* [EXERCICES À RÉALISER]
1. Recopiez fidèlement le passage de l'article sur le choléra au Sud-Kivu qui commence aux mots « Flambée de choléra » et qui s'arrête après « DPS du Sud-Kivu. ».
2. Rédigez la suite de l'article sur l'épidémie de choléra au Sud-Kivu, à partir de sa dernière phrase.

* [TEXTE FOURNI]
Flambée de choléra au Sud-Kivu : Quand le retrait des bailleurs fragilise la prise en charge
La province du Sud-Kivu fait face à une recrudescence du choléra. Depuis le début de l’année 2026, 11 854 cas ont été enregistrés, selon la Division provinciale de la santé (DPS).
« Nous sommes autour de 11 854 cas depuis le début de l’année. C’est énorme », a déclaré le Dr Claude Bahizire, chargé de communication de la DPS du Sud-Kivu.
La situation s’est aggravée au cours des dernières semaines. À la 37ᵉ semaine épidémiologique, la province a enregistré jusqu’à 651 cas en une seule semaine, avec 13 décès. À la même période en 2025, le nombre hebdomadaire de cas se situait entre 200 et 300, selon les données communiquées par la DPS.
Sur les 34 zones de santé que compte la province, 29 ont désormais notifié des cas de choléra. La DPS appelle à une réponse impliquant les autorités sanitaires, les communautés et les partenaires intervenant dans la lutte contre l’épidémie.
Dans certaines structures de prise en charge, l’afflux de patients exerce une pression supplémentaire sur les équipes médicales. Au centre hospitalier Saint-Matthieu, le Dr Etabo Joseph rapporte une hausse récente du nombre de patients.

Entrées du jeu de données
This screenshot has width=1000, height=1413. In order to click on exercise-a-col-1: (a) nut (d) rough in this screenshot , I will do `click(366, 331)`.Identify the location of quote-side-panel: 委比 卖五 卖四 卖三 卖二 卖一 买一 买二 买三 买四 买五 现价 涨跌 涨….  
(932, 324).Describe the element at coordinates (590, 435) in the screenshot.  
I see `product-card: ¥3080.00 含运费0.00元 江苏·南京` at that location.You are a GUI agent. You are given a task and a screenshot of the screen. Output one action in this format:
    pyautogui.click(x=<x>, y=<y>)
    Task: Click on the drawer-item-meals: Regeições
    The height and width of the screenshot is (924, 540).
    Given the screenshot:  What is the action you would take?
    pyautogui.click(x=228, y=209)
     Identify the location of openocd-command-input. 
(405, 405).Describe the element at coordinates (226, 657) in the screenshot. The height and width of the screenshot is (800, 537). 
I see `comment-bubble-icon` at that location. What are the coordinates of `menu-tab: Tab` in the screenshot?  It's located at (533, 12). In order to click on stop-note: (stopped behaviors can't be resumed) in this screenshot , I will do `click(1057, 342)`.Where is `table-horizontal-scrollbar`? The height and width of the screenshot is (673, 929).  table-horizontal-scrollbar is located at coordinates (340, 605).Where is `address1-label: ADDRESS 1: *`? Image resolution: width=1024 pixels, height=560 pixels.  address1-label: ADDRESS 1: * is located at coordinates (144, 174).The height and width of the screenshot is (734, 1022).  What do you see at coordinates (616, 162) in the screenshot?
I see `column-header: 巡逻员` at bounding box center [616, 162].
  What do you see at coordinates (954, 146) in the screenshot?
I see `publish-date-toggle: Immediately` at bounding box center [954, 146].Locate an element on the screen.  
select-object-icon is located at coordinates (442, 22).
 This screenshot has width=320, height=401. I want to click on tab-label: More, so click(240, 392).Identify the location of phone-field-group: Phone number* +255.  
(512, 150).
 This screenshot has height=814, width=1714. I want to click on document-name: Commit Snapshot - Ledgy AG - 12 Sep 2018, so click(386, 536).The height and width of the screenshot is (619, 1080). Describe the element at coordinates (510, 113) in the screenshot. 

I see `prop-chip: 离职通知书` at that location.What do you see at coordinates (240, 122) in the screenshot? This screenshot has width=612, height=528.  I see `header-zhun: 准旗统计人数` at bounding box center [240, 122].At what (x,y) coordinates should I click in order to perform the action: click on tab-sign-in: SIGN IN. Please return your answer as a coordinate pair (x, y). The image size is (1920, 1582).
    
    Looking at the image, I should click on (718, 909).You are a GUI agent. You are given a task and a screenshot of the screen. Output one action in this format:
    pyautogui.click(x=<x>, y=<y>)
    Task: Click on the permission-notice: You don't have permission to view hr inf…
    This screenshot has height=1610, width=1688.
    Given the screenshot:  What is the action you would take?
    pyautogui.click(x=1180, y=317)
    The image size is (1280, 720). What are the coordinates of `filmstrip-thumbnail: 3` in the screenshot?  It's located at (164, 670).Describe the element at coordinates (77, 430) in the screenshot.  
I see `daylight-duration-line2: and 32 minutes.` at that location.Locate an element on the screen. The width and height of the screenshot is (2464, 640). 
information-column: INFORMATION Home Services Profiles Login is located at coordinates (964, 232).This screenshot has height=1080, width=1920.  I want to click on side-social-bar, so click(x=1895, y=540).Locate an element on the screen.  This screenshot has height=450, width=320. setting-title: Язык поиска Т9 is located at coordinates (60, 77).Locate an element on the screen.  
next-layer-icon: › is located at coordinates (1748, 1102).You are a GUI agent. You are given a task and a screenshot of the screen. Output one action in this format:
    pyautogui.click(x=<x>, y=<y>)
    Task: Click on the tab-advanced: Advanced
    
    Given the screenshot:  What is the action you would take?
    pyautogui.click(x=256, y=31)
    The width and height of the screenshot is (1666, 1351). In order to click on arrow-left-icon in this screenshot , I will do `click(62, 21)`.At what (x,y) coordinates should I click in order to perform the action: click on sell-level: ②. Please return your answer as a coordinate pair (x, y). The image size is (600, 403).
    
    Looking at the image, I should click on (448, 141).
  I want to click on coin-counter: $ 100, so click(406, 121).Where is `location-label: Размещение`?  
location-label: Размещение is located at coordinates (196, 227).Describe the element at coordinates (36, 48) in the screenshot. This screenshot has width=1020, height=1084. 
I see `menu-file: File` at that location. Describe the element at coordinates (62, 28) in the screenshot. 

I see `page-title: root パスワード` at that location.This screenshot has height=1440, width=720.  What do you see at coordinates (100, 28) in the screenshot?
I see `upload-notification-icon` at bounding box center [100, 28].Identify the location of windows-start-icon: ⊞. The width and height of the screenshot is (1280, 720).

* [RÉPONSES]
1.
Flambée de choléra au Sud-Kivu : Quand le retrait des bailleurs fragilise la prise en charge
La province du Sud-Kivu fait face à une recrudescence du choléra. Depuis le début de l’année 2026, 11 854 cas ont été enregistrés, selon la Division provinciale de la santé (DPS).
« Nous sommes autour de 11 854 cas depuis le début de l’année. C’est énorme », a déclaré le Dr Claude Bahizire, chargé de communication de la DPS du Sud-Kivu.

2.
« Il y a eu une flambée de l’épidémie. Ça fait environ une semaine, depuis que le partenaire est parti. Juste après son départ, nous avons assisté à une recrudescence. Nous enregistrons entre 20 et 30 nouveaux cas par 24 heures », explique-t-il.
Malgré les difficultés de prise en charge, la réhydratation administrée rapidement permet à de nombreux patients de récupérer. Bulambo Elie, rencontré au centre hospitalier Saint-Matthieu auprès de son fils malade, témoigne de l’évolution favorable de l’enfant.
« Quand nous sommes arrivés avant-hier soir, il avait de la diarrhée et des vomissements. Actuellement, l’enfant va très bien, il a repris des forces. Tout est rentré dans l’ordre et nous attendons le billet de sortie », raconte-t-il.
La DPS insiste sur la nécessité de renforcer durablement l’accès à l’eau potable, l’assainissement et les capacités de prise en charge dans les zones de santé touchées. Elle appelle également à la mobilisation des ressources nécessaires pour maintenir la réponse à l’épidémie.